Il rischio concreto è quello di veder mancare i prodotti sardi sui mercati, mentre gli agricoltori devono far fronte a costi di produzione sempre più elevati. «Da parte nostra c'è una forte preoccupazione poiché gli agricoltori ormai devono far fronte a costi di produzione sempre più elevati e a una marginalità sempre più risicata e, in certi casi, addirittura inesistente», precisa Corrias, aggiungendo che serve «una forte determinazione nel voler affrontare il problema nell'immediato con misure snelle senza il peso dell'eccessiva burocrazia che permettano realmente alle aziende di accedere agli indennizzi».
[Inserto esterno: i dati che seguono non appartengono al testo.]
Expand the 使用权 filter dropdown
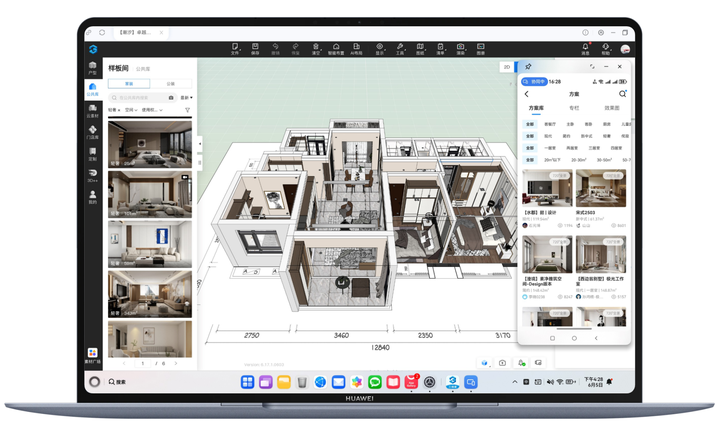720x433 pixels. pyautogui.click(x=152, y=110)
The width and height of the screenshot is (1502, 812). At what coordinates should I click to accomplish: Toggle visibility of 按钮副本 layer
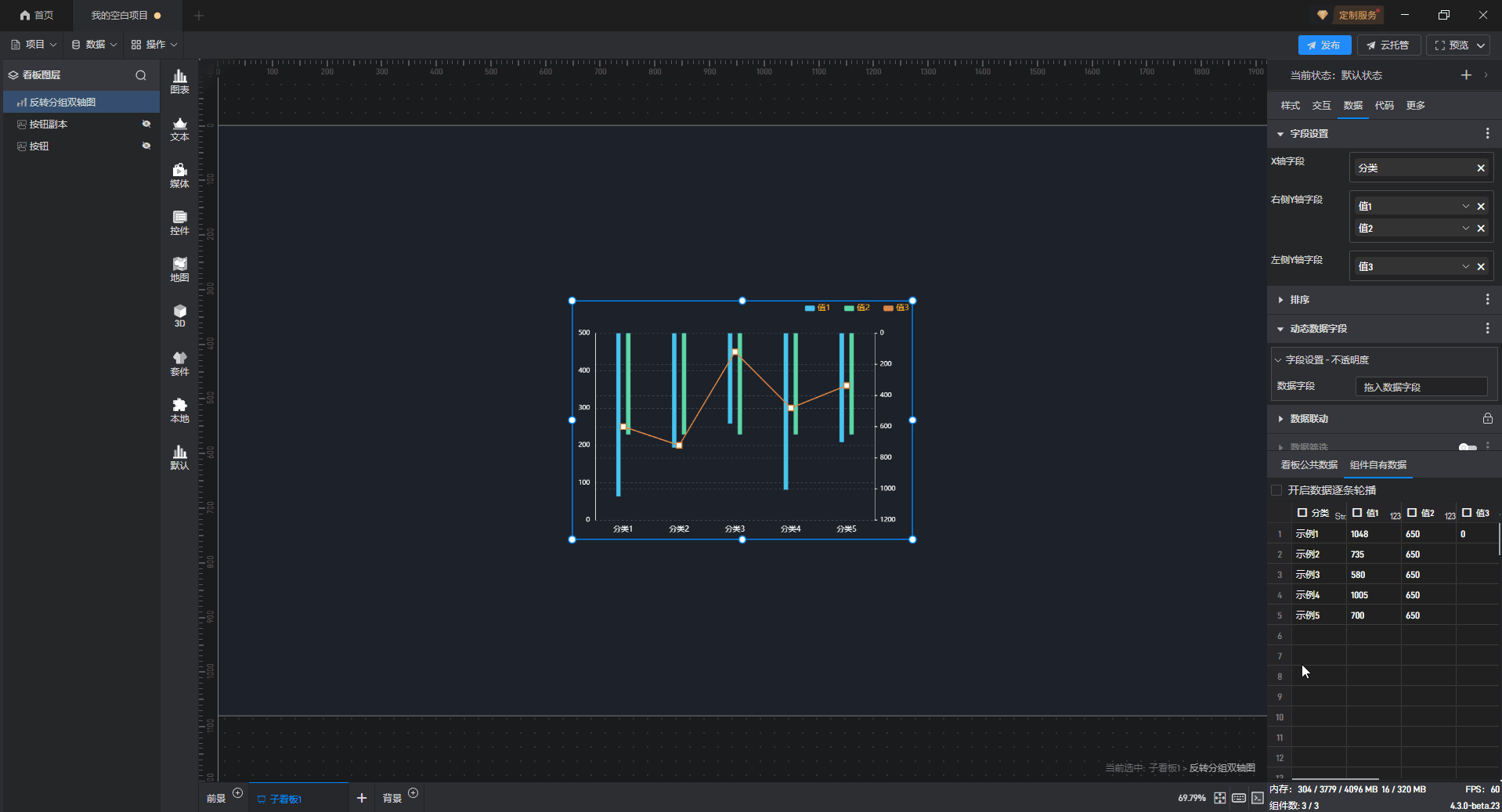[146, 124]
Il direttore di Coldiretti Oristano, Emanuele Spanò, sollecita un intervento politico deciso: «La Regione deve decidere quale ruolo merita il comparto agricolo in Sardegna perché ormai è troppo tempo che si indugia. Serve determinazione e capire quali strumenti servono per far sì che le aziende possano investire concretamente sul territorio». La richiesta è quella di una ricapitalizzazione che renda le imprese competitive rispetto all'import estero. Inoltre, Coldiretti batte il chiodo sulla certezza dei tempi: «Le nostre aziende hanno bisogno di avere certezze sui tempi dell’iter delle domande, dalla presentazione fino alla liquidazione», rilancia Corrias, denunciando situazioni in cui le imprese attendono anni per poi vedere tutto risolversi in un nulla di fatto.

Anche sulle assicurazioni, il quadro è desolante: «Oggi gli agricoltori fanno grande fatica ad assicurare le proprie coltivazioni non perché non ne riconoscano l’utilità, ma perché il costo dei premi è ormai diventato insostenibile. Inoltre, la quota agevolata arriva alle aziende dopo 3-4 anni», concludono i vertici dell'associazione, sottolineando come questa convergenza di criticità, già segnalata dal fronte agricolo sindacale, rischi di far collassare definitivamente i bilanci aziendali.